Mika Natif Lecture

Date

Monday, March 4, 2013 - 4:30pm to 6:00pm

“Mughal Occidentalism: Rethinking Artistic Encounters Between Europe and Asia at the Mughal Courts of India”

Mika Natif, PhD, Assistant Curator of Islamic and Later Indian Art, Harvard Art Museums

Since the reign of Emperor Akbar the Great (d. 1605), paintings produced in Mughal India began to evince responses from Mughal artists to European art. This lecture centers on the phenomenon of what I term “Mughal Occidentalism,” namely the trans-global style and visual expression that Mughal artists and patrons developed following the meeting of Indian painting with Renaissance art; the use of European pictorial techniques by Muslim and Hindu artists; and the transformation of Christian visual culture into an Indian idiom.
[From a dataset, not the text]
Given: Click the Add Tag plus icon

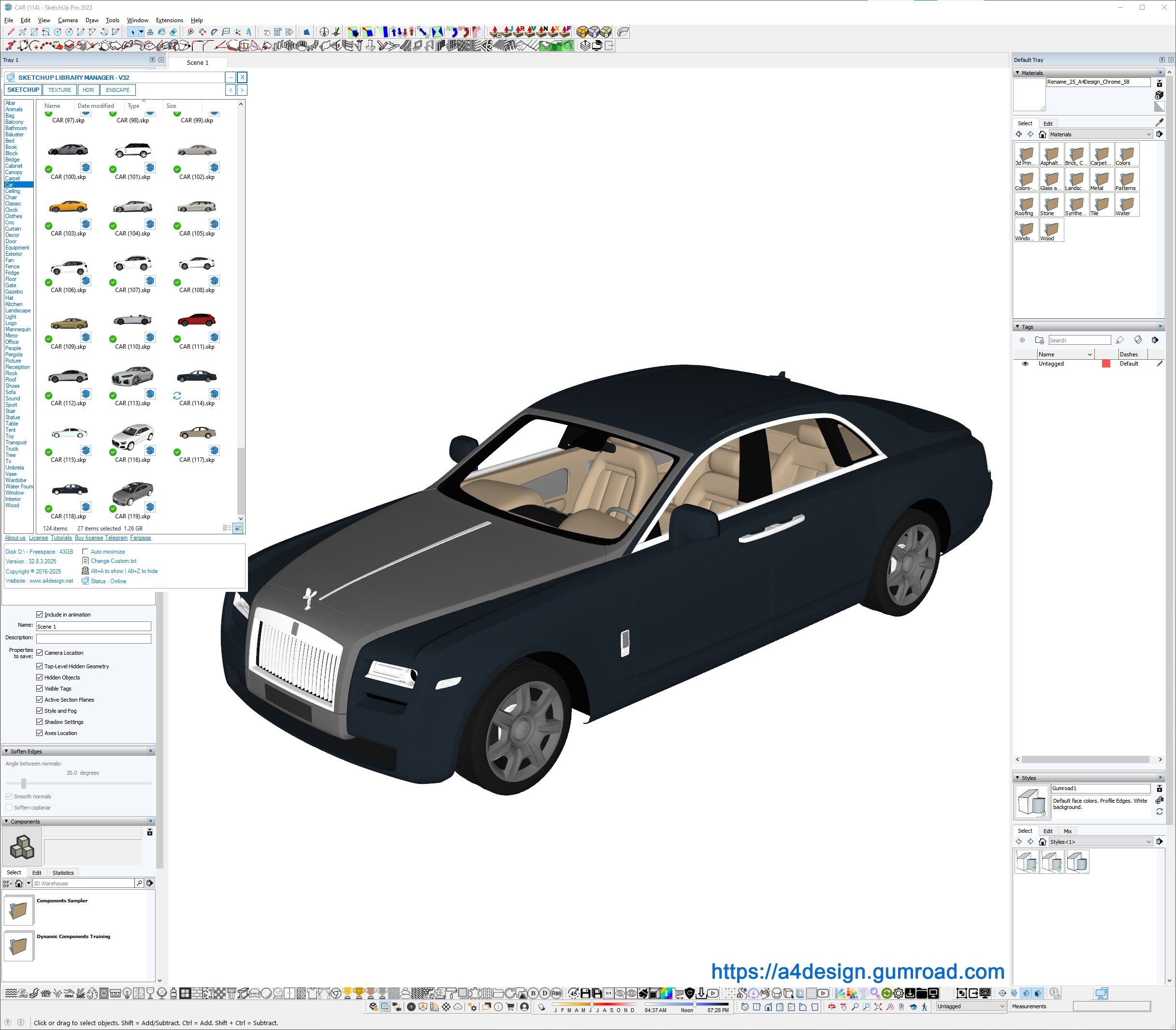Looking at the screenshot, I should tap(1022, 340).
By analyzing visual and textual evidence, I examine these works of art from the perspective of the Mughals, and observe how Mughal artists were recontextualizing Western motifs and creating their own vernacular/cosmopolitan aesthetics. This synthesis of European and Indo-Persian pictorial traditions became the hallmark of the Mughal painting style.

Emperor Jahangir and Jesus. Album page from Mughal India, ca 1618-20.